• Data supplied
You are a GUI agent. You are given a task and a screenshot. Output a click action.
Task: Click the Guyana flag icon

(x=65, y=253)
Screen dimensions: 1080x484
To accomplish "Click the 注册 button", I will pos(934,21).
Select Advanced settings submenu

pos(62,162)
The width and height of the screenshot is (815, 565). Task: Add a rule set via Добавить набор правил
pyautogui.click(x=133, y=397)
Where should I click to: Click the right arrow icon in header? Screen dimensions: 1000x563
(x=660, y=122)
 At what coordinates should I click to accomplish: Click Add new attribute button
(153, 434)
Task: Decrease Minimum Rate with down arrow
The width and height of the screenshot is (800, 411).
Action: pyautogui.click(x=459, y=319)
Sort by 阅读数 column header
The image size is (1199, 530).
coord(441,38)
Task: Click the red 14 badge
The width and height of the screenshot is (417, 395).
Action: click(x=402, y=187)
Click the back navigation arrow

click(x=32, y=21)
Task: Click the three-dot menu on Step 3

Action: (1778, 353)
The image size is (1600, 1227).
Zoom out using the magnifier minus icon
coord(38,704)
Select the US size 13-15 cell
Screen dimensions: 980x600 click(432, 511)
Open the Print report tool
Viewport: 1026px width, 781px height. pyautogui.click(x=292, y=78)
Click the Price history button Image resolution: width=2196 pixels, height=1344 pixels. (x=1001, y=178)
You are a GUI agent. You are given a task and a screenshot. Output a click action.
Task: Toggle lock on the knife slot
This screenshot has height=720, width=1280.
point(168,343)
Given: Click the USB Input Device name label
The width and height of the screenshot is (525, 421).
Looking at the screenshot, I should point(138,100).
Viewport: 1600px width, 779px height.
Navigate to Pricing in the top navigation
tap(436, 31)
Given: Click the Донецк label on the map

• Work required
With the material above as the source, restate each line word for word.

• Answer below
You are a GUI agent. You are given a task and a screenshot. Output a click action.
Task: Click the Guyana flag icon

(x=65, y=253)
Screen dimensions: 1080x484
To accomplish "Click the 注册 button", I will pos(934,21).
Select Advanced settings submenu

pos(62,162)
The width and height of the screenshot is (815, 565). Task: Add a rule set via Добавить набор правил
pyautogui.click(x=133, y=397)
Where should I click to: Click the right arrow icon in header? Screen dimensions: 1000x563
(x=660, y=122)
 At what coordinates should I click to accomplish: Click Add new attribute button
(153, 434)
Task: Decrease Minimum Rate with down arrow
The width and height of the screenshot is (800, 411).
Action: pyautogui.click(x=459, y=319)
Sort by 阅读数 column header
The image size is (1199, 530).
coord(441,38)
Task: Click the red 14 badge
The width and height of the screenshot is (417, 395).
Action: click(x=402, y=187)
Click the back navigation arrow

click(x=32, y=21)
Task: Click the three-dot menu on Step 3

Action: (1778, 353)
The image size is (1600, 1227).
Zoom out using the magnifier minus icon
coord(38,704)
Select the US size 13-15 cell
Screen dimensions: 980x600 click(432, 511)
Open the Print report tool
Viewport: 1026px width, 781px height. pyautogui.click(x=292, y=78)
Click the Price history button Image resolution: width=2196 pixels, height=1344 pixels. (x=1001, y=178)
You are a GUI agent. You are given a task and a screenshot. Output a click action.
Task: Toggle lock on the knife slot
This screenshot has height=720, width=1280.
point(168,343)
Given: Click the USB Input Device name label
The width and height of the screenshot is (525, 421).
Looking at the screenshot, I should point(138,100).
Viewport: 1600px width, 779px height.
Navigate to Pricing in the top navigation
tap(436, 31)
Given: Click the Донецк label on the map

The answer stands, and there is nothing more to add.